Thursday, November 27, 2008 Wanted: A sensational reporter By Michelle P. So Caught in the Net
It would have been an ordinary Tuesday afternoon except for the smell of lechon wafting across the newsroom and a stranger demanding a particular kind of reporter.
“Who is your sensational reporter?!” he asked in a stentorian voice and tone that struck everyone dumb in confusion. “I want to talk to your sensational reporter now!”
Sensational reporter? Did he mean a reporter who has become a sensation like a celebrity or did he mean a reporter who sensationalizes stories?
If he meant the first, I mentally ran through a list of the Sun.Star Cebu reporters who may have achieved some personal or professional feat that I didn’t know about. Did Linette Ramos win Miss Barangay San Antonio?
If he meant the second, then he was in the wrong newsroom. The business of sensationalizing stories is done in the Superbalita newsroom, located a floor below.
“Who wants to earn money? I will give the sensational reporter P10,000 cash right now to write an expose!” The bespectacled newsroom visitor, still in a stentorian voice, made the offer expecting to see everyone in the newsroom to raise their hands.
Before he came in, our thoughts were on the lechon, which we were waiting to be served in the pantry. It was the paper’s 26th anniversary and everyone was in an eating mood.

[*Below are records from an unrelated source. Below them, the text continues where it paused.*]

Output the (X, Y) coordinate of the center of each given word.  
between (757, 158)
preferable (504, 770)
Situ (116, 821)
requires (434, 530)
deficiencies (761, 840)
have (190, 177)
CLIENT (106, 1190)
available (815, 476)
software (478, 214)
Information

But when this stranger, who was acting with the urgency of one who had to use the toilet right now, made the P10,000 offer, we knew the lechon would have to wait for 15 more minutes. This guy here needed our urgent attention.
I introduced myself and asked how I could help him. He declaimed: Trees are being cut on Osmeña Boulevard, near PLDT! What are they thinking cutting down trees?! They’re cutting down trees because they want to put up lights! I am concerned of our environment! Are you not concerned of our environment?! I want a sensational reporter to go with me right now! I am going back to Manila tonight! This is a big story! I will pay P10,000 to have this story published! Put it on page one! But don’t identify me! Don’t quote me!
I heard the subtle sound of a screw being unhinged.
I asked him his name, which he hesitated to give. He mumbled something about being a close friend or a relative of some top government official he didn’t name. He pulled out a business card from his wallet, which did have money in it. It was a business card of a technical director of a food manufacturing company based in Manila.
Calmly, I told him that we will check out his information and that there was no need to pay anyone P10,000 and that we don’t have a sensational reporter. Taking my cue, assistant news editor Charmaine Rodriguez assigned reporter Elizabeth Baumgart, who could well be a writing sensation, and photographer Arni Aclao to verify the tree-cutting on Osmeña Blvd.
Mr. Strange Visitor was right about the tree-cutting but the trees were only pruned because their branches and foliage were getting entangled with electrical wires and covering the street lamps. The trees were becoming pedestrian hazards.
Business editor Liberty Pinili, who covered the environment beat for years and who witnessed the sensational afternoon in the newsroom, said while we were finally eating lechon that the green campaign has bred people who are extremists, like Mr. Strange Visitor, and people with so much money that they do nothing else but campaign for the environment.
Once in a while, the Sun.Star newsroom gets this kind of visitors. Journalists never know who they might get a visit from.